My reliance on food and disrespect for my body continued even after I got married and had my son. When he was about 3 years old, he was playing at the park down the street from our house. We were playing tag, and he was chasing me, but as I was running away, he decided to turn around and started bolting toward the gate. I couldn't catch him because of my size, and he ran out of the gate and onto the road, where a car screeched to a halt, stopping within a few inches of him. (Related: How Having a Daughter Changed My Relationship with Food Forever)
He didn't get hit and wasn't hurt, but my heart dropped to the ground. The guilt I felt made me feel like the worst mother. To this day, I can remember so clearly the panic and frustration I felt knowing that I couldn't keep up with my own child-to the point that his life was put in danger. At that moment, I knew I didn't want my habits to affect him negatively ever again, and I wanted to teach him to live a healthy lifestyle. The only way to do that was to lead by example.
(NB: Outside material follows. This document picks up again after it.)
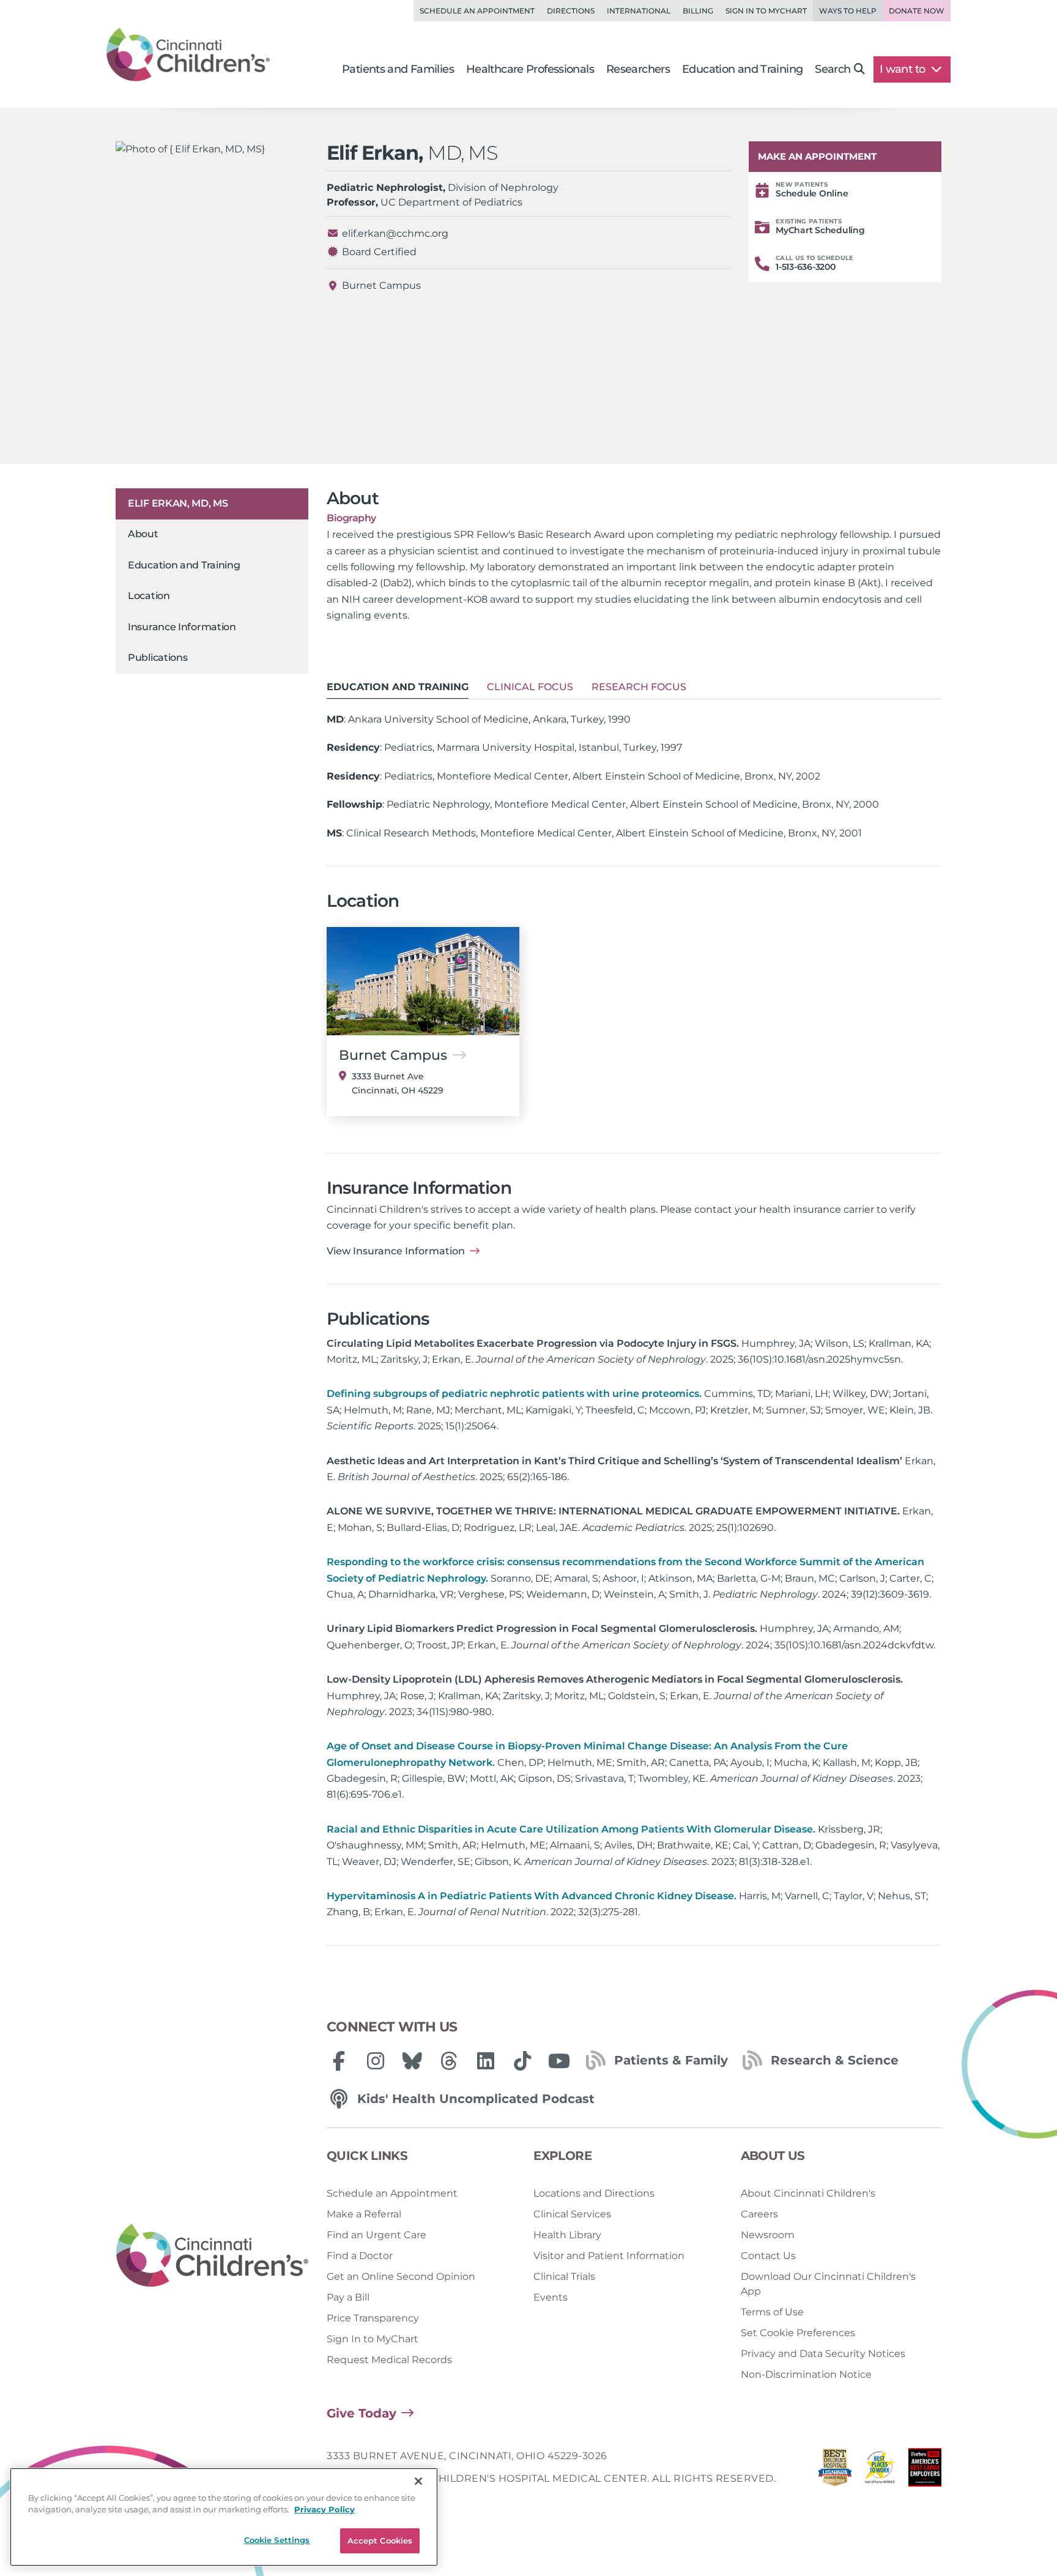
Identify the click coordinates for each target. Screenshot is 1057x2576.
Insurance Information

So, I hired a trainer to help keep me accountable and on track, which is something I'd never done before. I wrote sticky notes all over my house to remind me to stay focused, along with positive affirmations that inspired me and motivated me to keep to my meal plan. I would also journal and read inspiring self-development books. I kept thinking back to that day when I almost lost my son, as well as the sexual trauma I had been through. It took time, but eventually, rather than using these experiences as an excuse to fuel my bad habits, I started using them as fuel to push and empower myself. (Related: 5 Legitimate Reasons to Hire a Personal Trainer)
My career is also something that helped me immensely. I've been a professional photographer for nine years. One of the ways I stayed motivated was by shooting athletes and hearing their stories. Learning about some of the obstacles they had overcome to get to where they are really inspired me to push harder and fight for my health.
Today, I strength-train five days a week, which is usually followed by about 30 minutes of cardio. I also teach spin classes and cardio boxing classes at my local gym, and I'm running three days a week as part of training for my first half marathon. In terms of my diet, I've adopted a whole foods approach and have completely cut out junk food and anything packaged or processed. While it wasn't easy to retrain my brain to think of food in a completely different way, over the past two years, I've taught myself to look at food as a way to nourish my body, rather than a means to distract myself from my anxiety and depression. (Related: How to Tell If You're Emotional Eating)
Since I started my weight-loss journey two years ago, I've lost 140 pounds and feel amazing about my progress, especially when I look back at where I began. I am so proud because I am an entirely different person emotionally as well-I'm who I always knew I was deep down.
Now, I choose to love myself every single day. Changing my mindset helped me realize that my worth is not attached to my past experiences. I encourage anyone else in my shoes to ask why they want to make changes to their lifestyle and health. Your "why" is going to keep you motivated on the days you feel like giving up. For me, it was my husband and son, but also myself. I wanted to regain my inner power and be the best version of myself so I could then help others. (Related: How to Rekindle Your Weight-Loss Motivation When You Just Want to Chill and Eat Chips)
In my experience, weight loss and lifestyle changes are 90 percent mental. You need to get comfortable with getting uncomfortable. This journey will challenge you in so many different and unexpected ways-and some days (okay, let's be real, a lot of days) you will feel like quitting. Just remember that doing nothing and staying where you are takes energy, and it's hard to constantly be "stuck" turning your wheels. Making big lifestyle changes takes the same amount of energy and is hard, too. So you need to choose your hard. That's what'll push you to make a long-lasting change you're proud of. I'm living proof.